Copper Capped for Now

Copper prices remain pressured at the start of the week following weak data from China overnight. The latest factory sector data showed that the sector grew below forecasts last month, adding to a slew of weak data recently. The RatingDog PMI fell to 50.6 from 50.9 previously, marking a six-month low in the S&P compiled data. The reading comes on the back of Friday’s official PMI which was seen falling for a seventh consecutive month, plunging to 49 from 49.8. The data is a worrying omen for copper demand and comes amidst signs of a drop in purchases. The Yangshan copper premium, which signals demand for copper imports was seen dropping to $36 last week from around $50 a month prior.

US/China Trade Deal

The weakness in Chinese data looks to be overshadowing the positive impact of the US/China trade deal announced last week.

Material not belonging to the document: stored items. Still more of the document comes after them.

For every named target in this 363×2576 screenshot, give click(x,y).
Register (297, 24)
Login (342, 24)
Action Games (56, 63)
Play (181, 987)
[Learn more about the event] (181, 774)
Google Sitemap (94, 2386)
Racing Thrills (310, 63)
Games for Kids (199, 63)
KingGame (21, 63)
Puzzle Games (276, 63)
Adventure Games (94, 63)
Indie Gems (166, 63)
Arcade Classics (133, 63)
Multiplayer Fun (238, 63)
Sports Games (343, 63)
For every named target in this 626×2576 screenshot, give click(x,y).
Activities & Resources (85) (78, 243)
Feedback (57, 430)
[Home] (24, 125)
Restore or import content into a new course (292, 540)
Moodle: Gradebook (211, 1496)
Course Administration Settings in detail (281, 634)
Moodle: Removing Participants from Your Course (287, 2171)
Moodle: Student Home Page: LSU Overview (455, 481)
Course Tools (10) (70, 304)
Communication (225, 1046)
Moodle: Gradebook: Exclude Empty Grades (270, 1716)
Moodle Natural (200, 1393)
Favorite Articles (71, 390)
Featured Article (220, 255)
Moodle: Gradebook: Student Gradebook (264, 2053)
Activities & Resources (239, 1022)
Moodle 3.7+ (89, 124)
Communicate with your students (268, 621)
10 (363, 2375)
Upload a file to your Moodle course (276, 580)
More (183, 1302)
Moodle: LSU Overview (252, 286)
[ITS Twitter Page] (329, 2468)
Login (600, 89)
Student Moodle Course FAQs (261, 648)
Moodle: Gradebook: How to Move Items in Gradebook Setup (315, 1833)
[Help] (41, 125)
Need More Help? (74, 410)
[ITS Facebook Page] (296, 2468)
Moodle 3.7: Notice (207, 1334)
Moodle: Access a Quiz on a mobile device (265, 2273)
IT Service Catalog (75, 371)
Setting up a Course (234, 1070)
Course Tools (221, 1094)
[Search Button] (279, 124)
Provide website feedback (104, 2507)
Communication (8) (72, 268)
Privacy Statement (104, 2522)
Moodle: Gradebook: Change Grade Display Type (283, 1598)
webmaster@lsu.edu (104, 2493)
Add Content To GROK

Trump and Xi agreed on a set of measures including a 12-month extension of the current tariff pause which was due to expire on Nov 10th. While there is optimism that relations between the two countries can improve from here, we’ve seen a somewhat muted market reaction from risk assets with focus instead on the surprise shift from the Fed last week.

Fed Uncertainty

While the US central bank cut rates by a further .25% last week, Powell warned that a follow-up cut in December is not a done deal given growing uncertainty amidst the absence of US data which is creating division among policymakers. Against this backdrop, USD continues to rally, creating further headwinds for copper and commodities generally.

Technical Views

Copper

The rally in copper has stalled for now following a further failure at the 5.1985 level. With strong bearish divergence on momentum studies, the risk of a double top is seen here. The bull trend line off summer lows will be first support to watch ahead of the s4.8010 structural level which is the key near-term pivot.